Task 1: Decide whether each statement agrees with the railway station heritage description, answering yes or no and quoting the words that settle it. (a) The down platform station building dates from 1862. (b) The Pooley weighing machine was found to be absent in 2004. (c) The signal box is built of brick.
Task 2:
Answer these questions from the railway station heritage description.
(a) What material is the footbridge made of?
(b) What capacity is given for the JC Commenson T431 jib crane?
(c) Approximately when were the metropolitan-style signals replaced?
Task 3: List every year or decade the railway station heritage description mentions.

Page excerpt:

The up platform station building is a brick combination office/residence of type 1 design, originally dating from 1862 with alterations in the 1880s and again in 1915. The down platform station building is a brick island building dating of type 11 design from duplication in 1915. The platform faces were completed in brick with a dock platform.

A timber, skillion roofed signal box with remaining telegraph wires and poles (c. 1915), a timber store, a steel footbridge (c. 1915), the concrete base of a JC Commenson T431 5 ton jib crane, and signs, seats, and fences including examples from different periods of railway development are all included within the heritage listing.

A Pooley 5 ton weighing machine was recorded in the initial heritage listing, but was found to be not existent in 2004. The original double light colour light, metropolitan-style signals from 1946 were replaced c. 2000 with standard colour light signals.

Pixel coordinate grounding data
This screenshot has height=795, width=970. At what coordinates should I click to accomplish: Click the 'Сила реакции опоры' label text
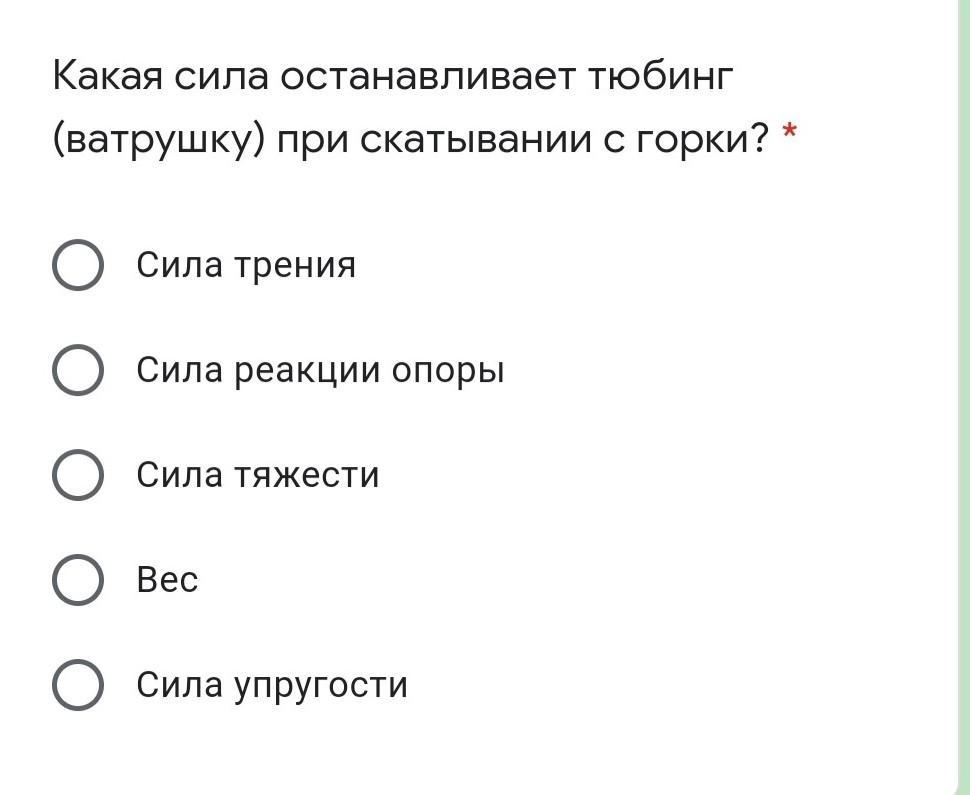320,371
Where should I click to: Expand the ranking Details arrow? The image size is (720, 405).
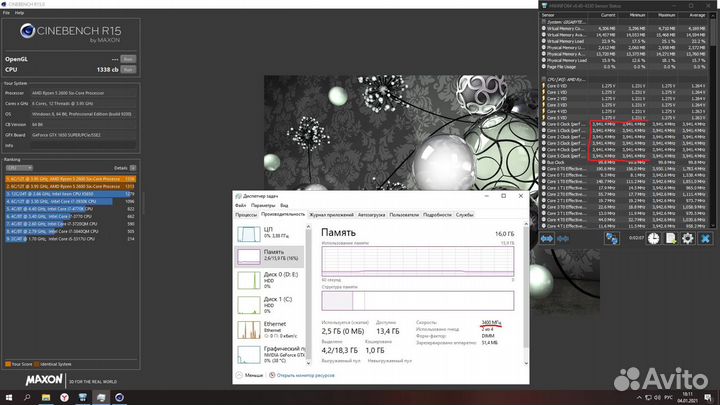132,168
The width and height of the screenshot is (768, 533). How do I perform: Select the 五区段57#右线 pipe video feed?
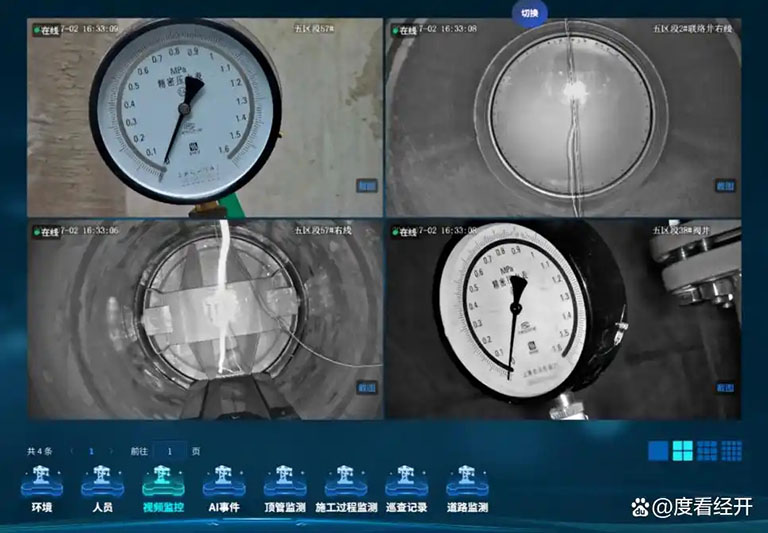(205, 319)
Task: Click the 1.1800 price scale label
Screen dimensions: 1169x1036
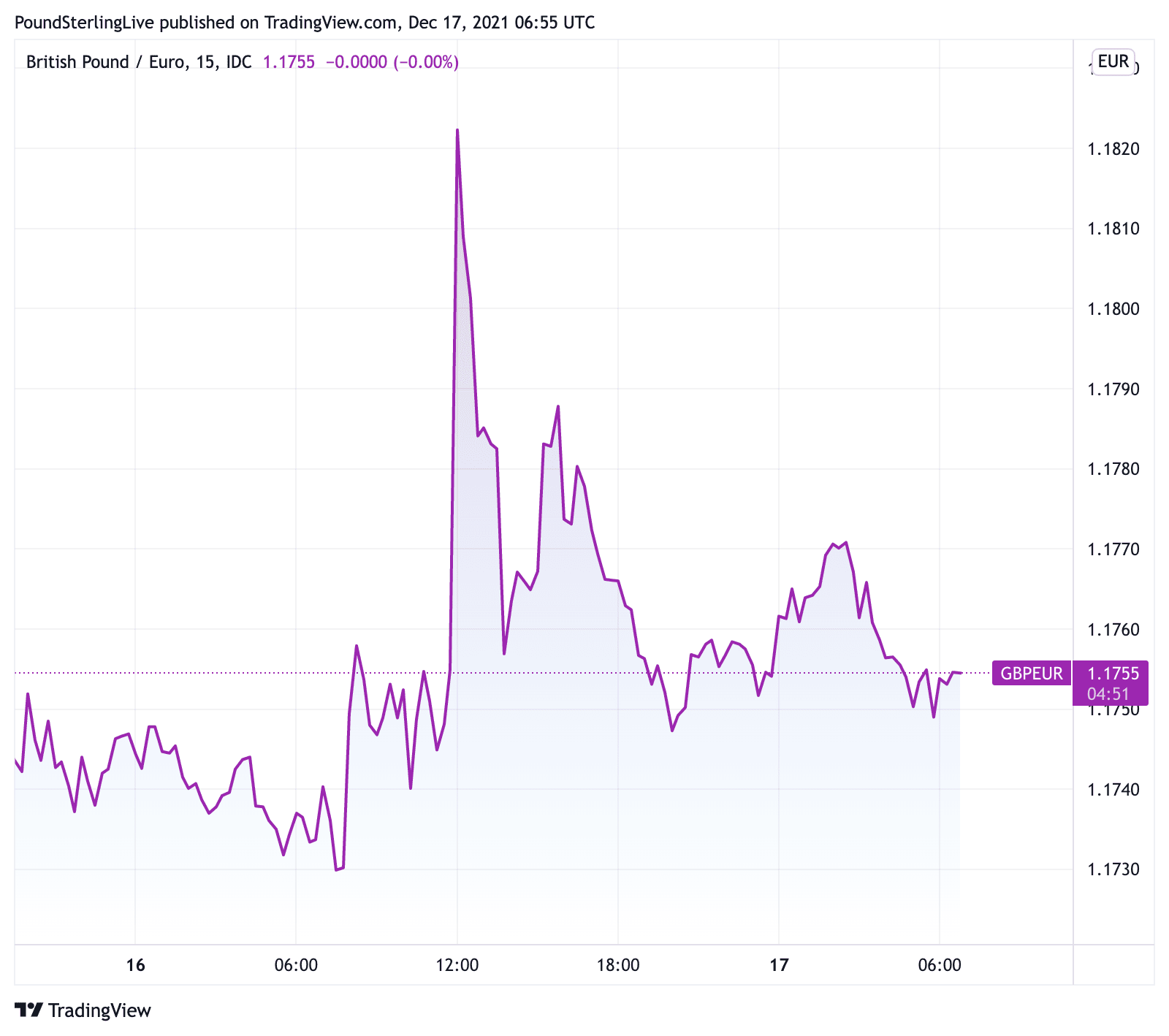Action: (1113, 309)
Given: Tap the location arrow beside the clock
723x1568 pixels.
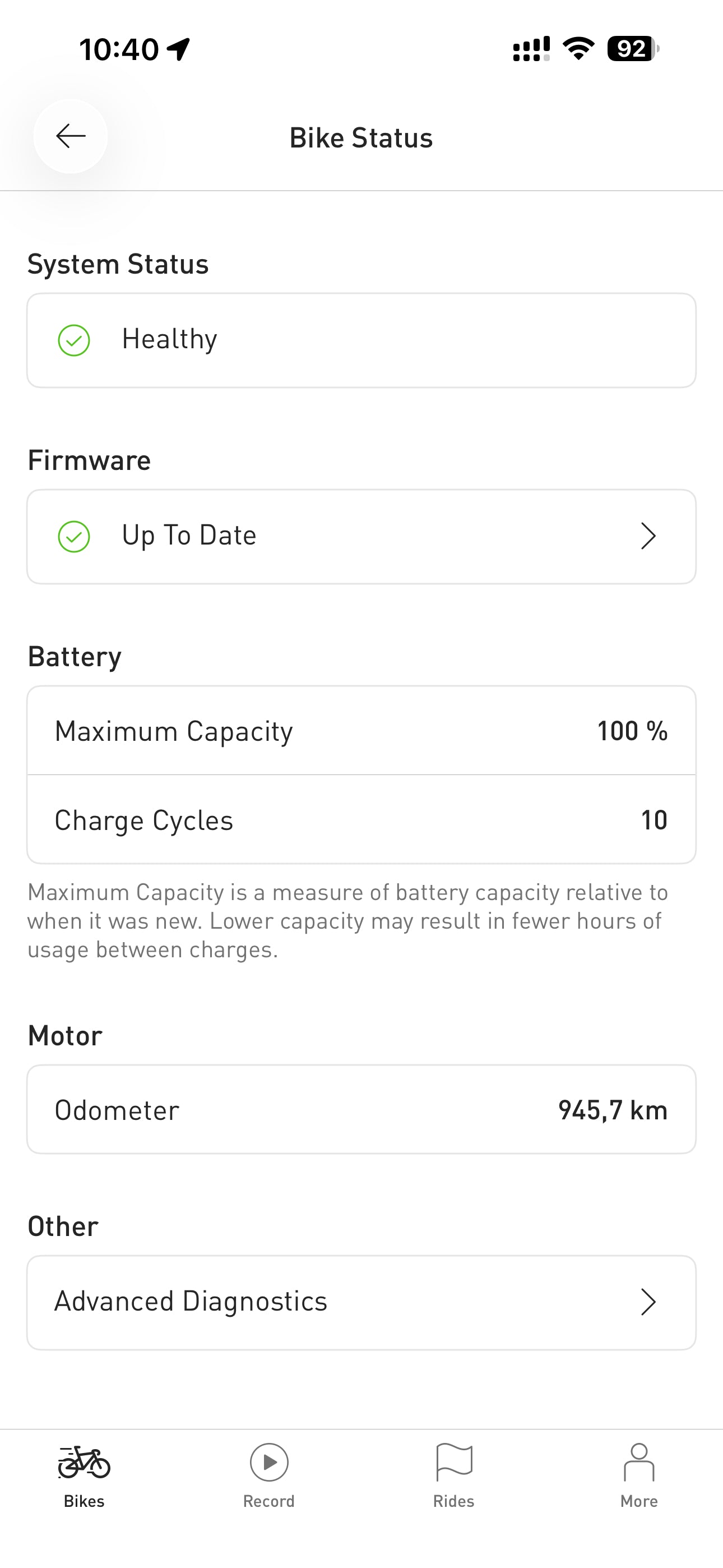Looking at the screenshot, I should tap(178, 49).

Task solution 1:
(a) No: "dating of type 11 design from duplication in 1915"
(b) Yes: "was found to be not existent in 2004"
(c) No: "A timber, skillion roofed signal box"

Task solution 2:
(a) Steel
(b) 5 ton
(c) c. 2000

Task solution 3: 1862, 1880s, 1915, 1946, c. 2000, 2004